IMO this function should use GFile APIs, mainly so you can have nicer error handling - I think you should warn on error.

g_file_new_for_path
g_file_read
g_input_stream_read
(g_strsplit; g_strcmp0)

or g_io_channel_new_file, g_io_channel_read_line_string.

@@ -800,0 +802,57 @@
+
+static gboolean
+is_module_loaded (const char *module) {
... 54 more ...

This is probably better as a g_warning

@@ +858,3 @@
+                g_debug ("is_nvidia_kms_available: Failed to parse '%s': %s",
+                         kms_file,
+is_nvidia_kms_available (void)

I don't think you need to check for error existing here; g_file_get_contents' documentation says you are guaranteed that error is set if FALSE is returned.

@@ +865,3 @@
+        g_debug ("is_nvidia_kms_available: contents, \n%s\n", contents);
+
+        gboolean          status = FALSE;

Use g_strcmp0

::: daemon/gdm-display.c
@@ +1453,3 @@
+#ifdef ENABLE_WAYLAND_SUPPORT
+        /* Disable X11 sessions if KMS is enabled in the nvidia driver
+         * See LP: #1697882.

Probably better to provide a full link to a Launchpad bug.

::: daemon/gdm-local-display-factory.c
@@ +461,3 @@
                         is_initial = FALSE;
                 }
 

Maybe #ifdef ENABLE_WAYLAND_SUPPORT here too?

@@ +462,3 @@
                 }
 
+                if (is_nvidia_kms_available ())

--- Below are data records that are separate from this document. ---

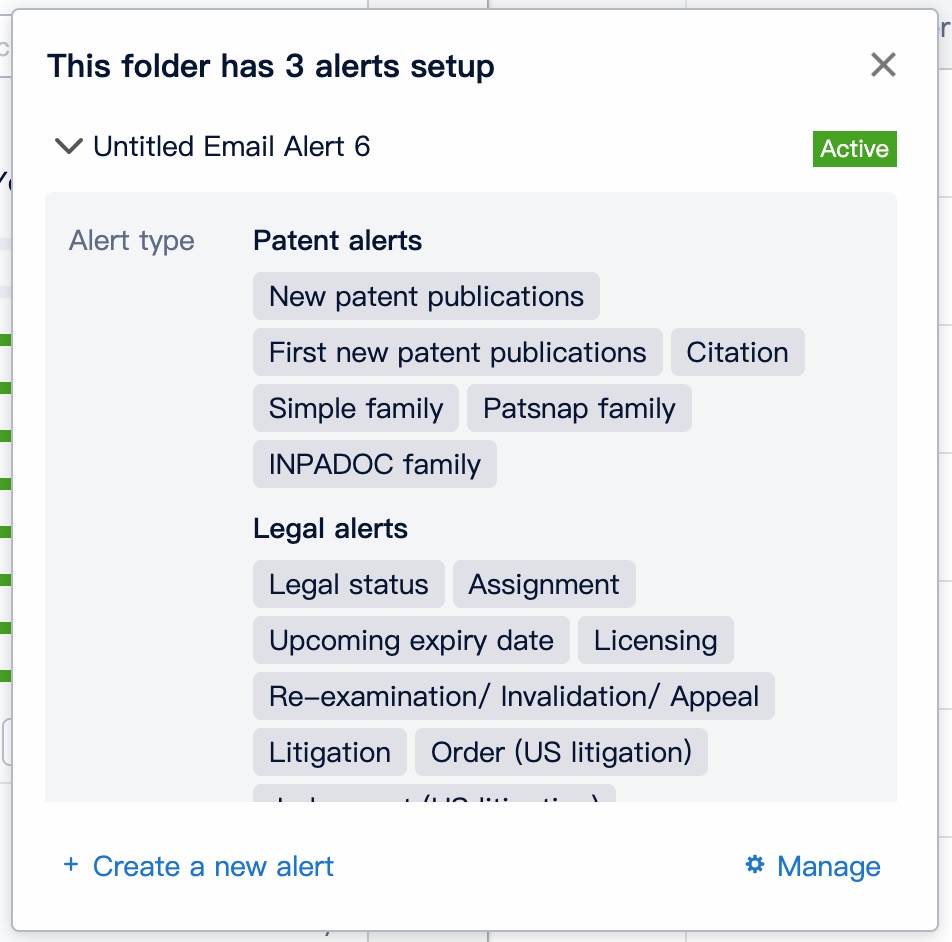
Task: Click the Assignment alert tag
Action: click(x=544, y=585)
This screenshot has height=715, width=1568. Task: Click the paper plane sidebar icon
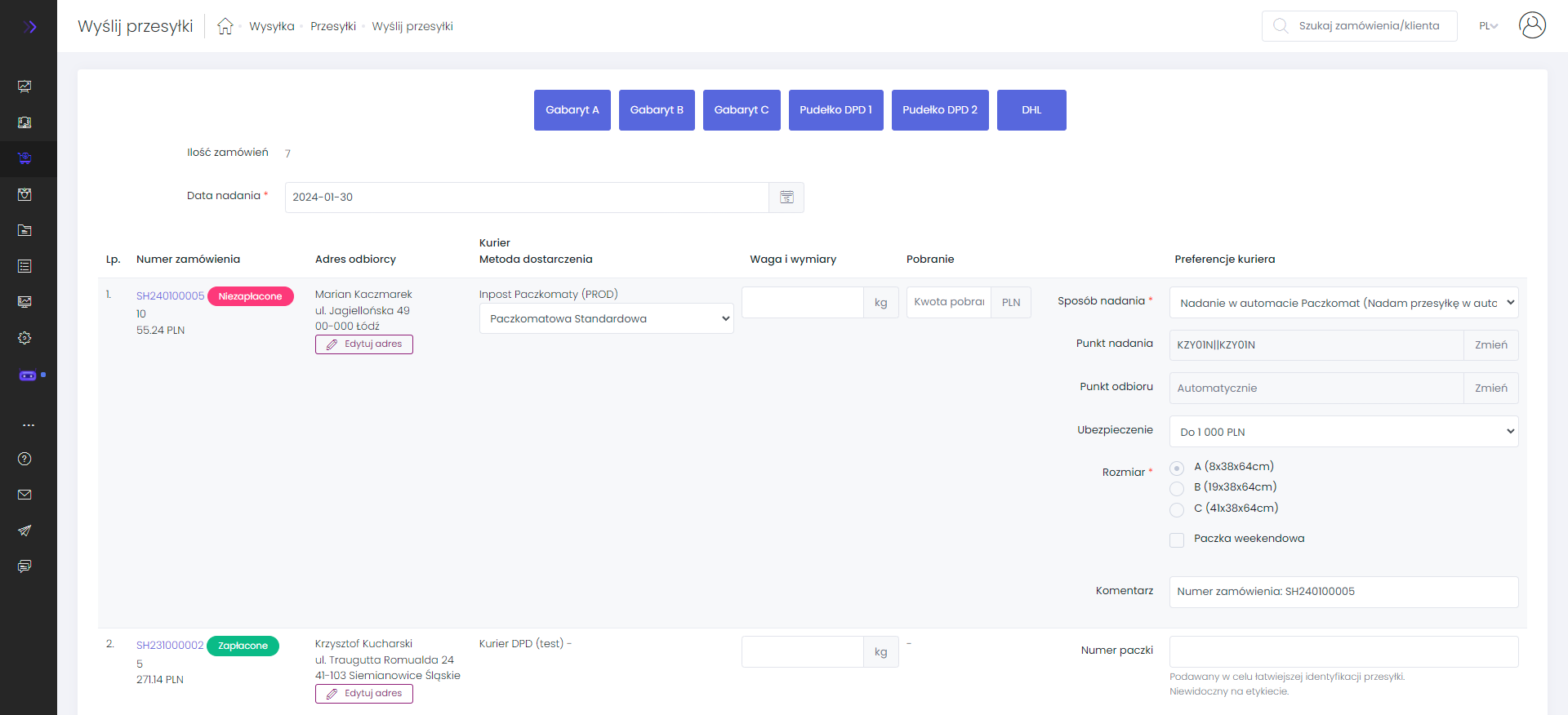(x=24, y=531)
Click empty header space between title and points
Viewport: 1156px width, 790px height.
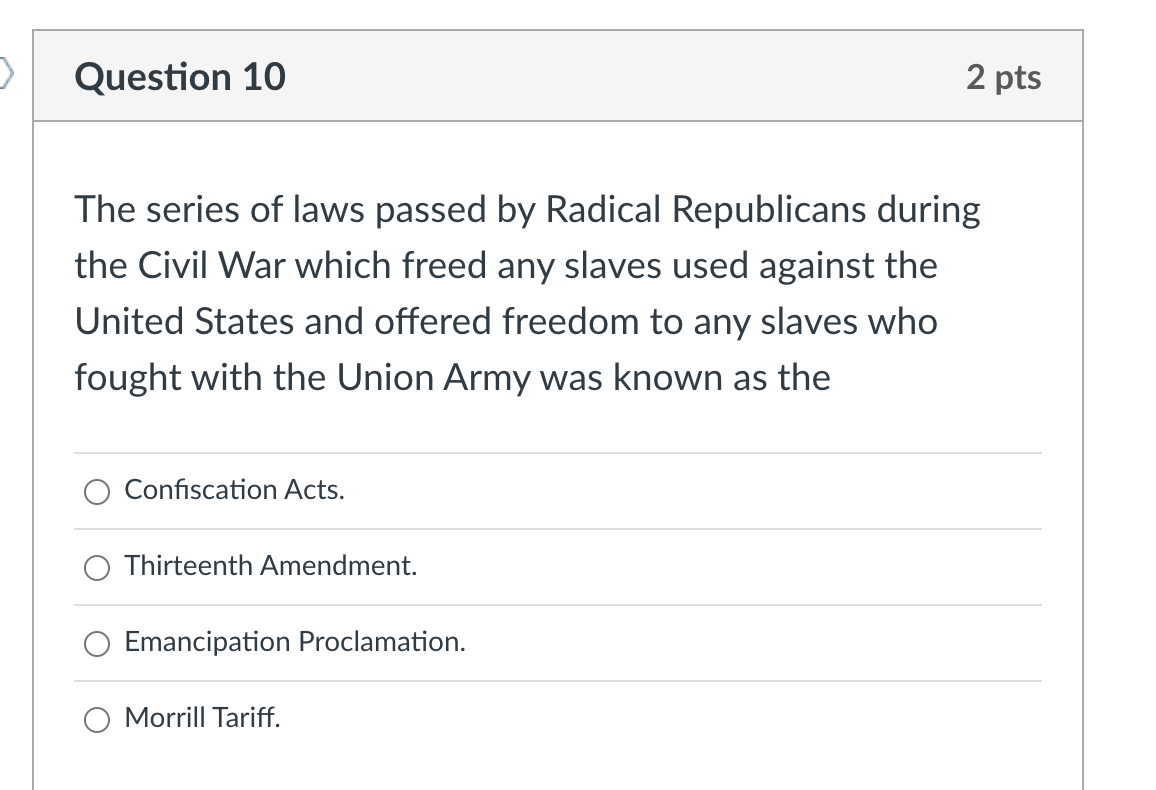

This should be commented too IMO (and the other similar cases).

::: daemon/gdm-session.c
@@ +360,3 @@
+        if (!is_nvidia_kms_available ()) {
+                g_array_append_vals (search_array, x_search_dirs, G_N_ELEMENTS (x_search_dirs));
+        }

Put the if inside an #ifdef ENABLE_WAYLAND_SUPPORT too?

::: libgdm/gdm-sessions.c
@@ +211,3 @@
         }
 
+        if (!is_nvidia_kms_available ()) {

ENABLE_WAYLAND_SUPPORT also? ...
Comment 17 Alberto Milone 2017-09-07 13:24:28 UTC
Created attachment 359351 [details] [review]
Hide X11 sessions when NVIDIA KMS is on

@Iain: I think I have addressed most of your concerns in the latest patch. The reason why I didn't make "int nvidia_has_kms" static is that I have to share it with the other files (hence the "extern int nvidia_has_kms").
Comment 18 cc rstrode@redhat.com not me 2017-09-07 18:03:43 UTC
(In reply to Alberto Milone from comment #6)
> I can, but it's a well-known issue in the driver. It's not really
> gnome-specific. I was hoping we could work around it, since we cannot fix it.
do you have a link to more info about this?
Comment 19 Alberto Milone 2017-10-05 13:58:24 UTC
I'm glad to report that the new nvidia 384 series fixed this issue. We can close this bug report.